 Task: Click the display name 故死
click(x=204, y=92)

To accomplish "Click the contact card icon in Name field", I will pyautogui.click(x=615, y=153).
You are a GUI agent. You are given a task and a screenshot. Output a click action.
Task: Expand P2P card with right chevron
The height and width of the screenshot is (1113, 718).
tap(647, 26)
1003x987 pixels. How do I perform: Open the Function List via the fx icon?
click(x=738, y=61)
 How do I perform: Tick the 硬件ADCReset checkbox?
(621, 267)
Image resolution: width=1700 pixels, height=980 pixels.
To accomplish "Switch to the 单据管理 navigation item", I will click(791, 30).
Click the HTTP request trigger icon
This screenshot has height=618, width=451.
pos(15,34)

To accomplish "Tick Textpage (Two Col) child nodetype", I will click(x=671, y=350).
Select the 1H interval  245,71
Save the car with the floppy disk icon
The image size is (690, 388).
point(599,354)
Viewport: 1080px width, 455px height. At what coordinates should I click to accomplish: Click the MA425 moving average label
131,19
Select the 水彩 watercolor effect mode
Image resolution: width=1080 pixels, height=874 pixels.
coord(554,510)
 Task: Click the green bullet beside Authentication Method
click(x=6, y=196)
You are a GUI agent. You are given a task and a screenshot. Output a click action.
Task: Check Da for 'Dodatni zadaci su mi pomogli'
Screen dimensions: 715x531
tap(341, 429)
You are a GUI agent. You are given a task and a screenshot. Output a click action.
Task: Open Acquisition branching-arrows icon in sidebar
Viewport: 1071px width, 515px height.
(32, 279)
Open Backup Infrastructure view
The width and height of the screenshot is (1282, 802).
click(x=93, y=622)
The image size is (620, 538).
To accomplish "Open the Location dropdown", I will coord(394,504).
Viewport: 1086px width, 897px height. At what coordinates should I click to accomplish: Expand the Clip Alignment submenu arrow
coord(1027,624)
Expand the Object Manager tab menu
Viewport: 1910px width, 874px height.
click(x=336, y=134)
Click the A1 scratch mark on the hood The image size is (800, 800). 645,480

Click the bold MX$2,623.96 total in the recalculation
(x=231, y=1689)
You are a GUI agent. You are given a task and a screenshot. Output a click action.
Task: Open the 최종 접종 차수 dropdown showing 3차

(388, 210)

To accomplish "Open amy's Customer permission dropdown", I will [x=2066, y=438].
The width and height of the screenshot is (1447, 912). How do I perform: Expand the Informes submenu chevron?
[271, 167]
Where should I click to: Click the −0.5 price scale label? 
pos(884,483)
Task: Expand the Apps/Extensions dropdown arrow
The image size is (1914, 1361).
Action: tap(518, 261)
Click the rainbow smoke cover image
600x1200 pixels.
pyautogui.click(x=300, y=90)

__________

WHAT IS REQUIRED:
Say the number of lines above that include "will", and only that.

SOLUTION FOR THIS TASK:
5